To address end-customer needs, CPG companies must be able to adapt products and services to consumers’ evolving lifestyles and preferences. It makes sense, then, that product/service innovation follows closely behind CX in importance; it’s a priority for 88 percent of the organizations we surveyed. Consider, for example, the need for a new paradigm in food and beverage packaging, where CPG companies have historically designed their product portfolio around a substantial volume of service to customers in stadiums and restaurant or entertainment venues. These venues have closed their doors or faced capacity limits during the pandemic. With shifting customer preferences (and regulatory protocols) surrounding health and wellness, CPG companies will need to continue to evolve their products and services to meet an increased need for individually packaged consumables.
Making Wiser Tradeoffs
In this blog, we’ve explored two prevalent opportunities for CPG: optimizing the supply chain, which is a top source of costs, and addressing CX with a reimagined product portfolio. With cost reduction (52 percent) and changing customer demands (57 percent) as top factors driving change in the CPG industry, efficiency and customer imperatives may at first feel at odds. After all, CPG companies that are constantly evolving their product line to address customer needs can sometimes lose out on opportunities for consistency, efficiency, and reduced cost in the supply chain.
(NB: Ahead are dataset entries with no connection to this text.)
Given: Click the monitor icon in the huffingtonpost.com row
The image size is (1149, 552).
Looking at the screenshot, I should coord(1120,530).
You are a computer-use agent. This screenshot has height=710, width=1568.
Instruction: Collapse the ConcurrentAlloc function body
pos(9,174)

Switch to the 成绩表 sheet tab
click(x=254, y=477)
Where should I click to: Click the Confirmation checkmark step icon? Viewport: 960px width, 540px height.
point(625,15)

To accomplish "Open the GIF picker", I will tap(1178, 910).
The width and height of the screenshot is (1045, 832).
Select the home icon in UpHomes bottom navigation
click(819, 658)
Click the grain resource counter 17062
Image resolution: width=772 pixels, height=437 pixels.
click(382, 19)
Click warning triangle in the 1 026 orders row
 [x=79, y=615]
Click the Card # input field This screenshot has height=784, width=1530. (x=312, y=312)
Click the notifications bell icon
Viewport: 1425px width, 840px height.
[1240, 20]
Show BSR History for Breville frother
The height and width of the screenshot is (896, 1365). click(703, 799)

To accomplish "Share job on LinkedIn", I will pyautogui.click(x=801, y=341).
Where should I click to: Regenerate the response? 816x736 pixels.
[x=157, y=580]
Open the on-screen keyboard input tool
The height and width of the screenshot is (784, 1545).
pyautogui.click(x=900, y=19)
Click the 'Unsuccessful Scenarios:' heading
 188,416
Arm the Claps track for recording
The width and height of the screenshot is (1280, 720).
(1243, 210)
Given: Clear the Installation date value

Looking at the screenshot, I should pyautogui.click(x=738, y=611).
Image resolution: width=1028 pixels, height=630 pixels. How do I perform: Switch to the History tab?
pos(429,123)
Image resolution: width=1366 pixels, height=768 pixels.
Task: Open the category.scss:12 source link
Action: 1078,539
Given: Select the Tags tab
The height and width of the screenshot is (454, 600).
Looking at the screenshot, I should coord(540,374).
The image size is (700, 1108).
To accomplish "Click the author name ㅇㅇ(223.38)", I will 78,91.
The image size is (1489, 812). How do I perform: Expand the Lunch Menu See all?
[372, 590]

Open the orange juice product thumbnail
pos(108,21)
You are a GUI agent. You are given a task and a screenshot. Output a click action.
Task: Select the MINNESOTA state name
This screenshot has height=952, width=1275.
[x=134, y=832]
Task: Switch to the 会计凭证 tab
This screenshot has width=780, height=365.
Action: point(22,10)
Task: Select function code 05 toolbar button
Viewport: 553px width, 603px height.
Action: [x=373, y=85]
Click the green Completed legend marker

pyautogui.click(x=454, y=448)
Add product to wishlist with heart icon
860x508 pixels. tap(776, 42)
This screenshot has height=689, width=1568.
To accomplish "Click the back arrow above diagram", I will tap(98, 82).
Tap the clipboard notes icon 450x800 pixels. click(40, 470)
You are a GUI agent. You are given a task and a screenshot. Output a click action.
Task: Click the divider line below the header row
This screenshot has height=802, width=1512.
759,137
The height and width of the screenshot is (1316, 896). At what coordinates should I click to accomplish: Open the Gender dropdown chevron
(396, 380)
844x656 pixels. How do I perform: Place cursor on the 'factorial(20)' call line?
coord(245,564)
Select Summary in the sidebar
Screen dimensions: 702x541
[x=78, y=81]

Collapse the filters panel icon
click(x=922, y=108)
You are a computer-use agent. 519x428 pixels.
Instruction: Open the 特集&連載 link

But while these two priorities may seem to inherently conflict, they don’t have to. For starters, CPG leaders can focus first on identifying and addressing areas of cost reduction that do not impact customers. They can, for example, identify internal operating efficiencies and apply technologies that promote leaner internal operations as well as a simplified customer experience. This includes investments in new systems, data and analytics, tech solutions, and automation to move the needle on efficiency and customer imperatives.
- Zero in on the experiences you’re delivering to retailers. Conduct a rapid assessment of 2020, identifying what went well and where you fell short. What was your customer satisfaction level, and how did pandemic-related factors impact it? Outline opportunities to perform better in the future. Consider, for example, areas you might need to upskill (or reskill) employees or upgrade backend systems to drive a better experience for customers.
- Consider supply chain efficiency over short- and long-term horizons. In the short term, consider technology improvements that can unlock additional insights into data and inform quick-win efficiency improvements. Over the longer term, identify opportunities to fundamentally change the supply chain network (e.g., consolidating facilities, creating new facilities, and forging new alliances). We recommend planning for a sustained bump in e-commerce demand. If, for example, you would need to ship direct to the consumer on behalf of a retailer, identify the implications for your end-to-end network.
- Reassess your product portfolio with efficiency and experience in mind. Products in the CPG space tend to run on a longer lifecycle, but 2020 illuminated the importance of more regular product portfolio assessments. What are the products or services you’ll need to sunset sooner than planned? With the competing demands of efficiency and experience, your decisions should help you mitigate costs while upholding a positive customer experience.